▶ [JOB A]: According to the passage on marbling trays, how deep does the carrageenan water need to be in the tray?

▶ [GIVEN PASSAGE]:
(begin)
Marbling Trays
We do not make or sell marbing trays (except in our marbling kits, which do contain a tray). If you are teaching yourself marbling, the easiest thing to use for a tray is an ordinary cookie tray, or baking sheet. Get one that is around 11" x 17" -- the rakes and combs that we sell are made to fit a tray of that size. Your tray should always be a few inches larger than the paper that you will be using most often, so a cookie tray is just right for paper of up to 10" wide. Your tray should be spray painted before you first use it with any kind of white spray paint, since it can get rusty if you don't, and also it makes your colors show up much better than if you are trying to work in a dark tray. Preferably get a tray that is bare metal, not one with Teflon or Silverstone on it, since the spray paint won't stick to that very well. The carrageenan water (called the "size") only needs to be about a half-inch deep in the tray, so a cookie tray with one-inch walls is good enough.
Another thing that can be used as a marbling tray is a clear acrylic plastic box picture frame. Just lay it on its face, with a piece of white paper under it so that you can see the colors you are using more easily. They are made in lots of sizes, and can be found anywhere that frames are sold.
If you want to make large papers, or do fabric marbling, you will have to make your own tray. Below are directions:
Making your Marbling Tray
It's fairly easy to
make your own marbling tray. There
are hardly any commercially available trays, such as photography or baking
trays, that are suitable for marbling large pieces of paper or fabric.
(end)
▶ [JOB B]: Return each line of the records below that contains the word "Click".

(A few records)
(begin)
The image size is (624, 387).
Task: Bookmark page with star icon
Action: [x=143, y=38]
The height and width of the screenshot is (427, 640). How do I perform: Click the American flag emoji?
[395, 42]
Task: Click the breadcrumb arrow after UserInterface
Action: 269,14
(end)
▶ [RESPONSE A]: It only needs to be about a half-inch deep.

▶ [RESPONSE B]:
The height and width of the screenshot is (427, 640). How do I perform: Click the American flag emoji?
Task: Click the breadcrumb arrow after UserInterface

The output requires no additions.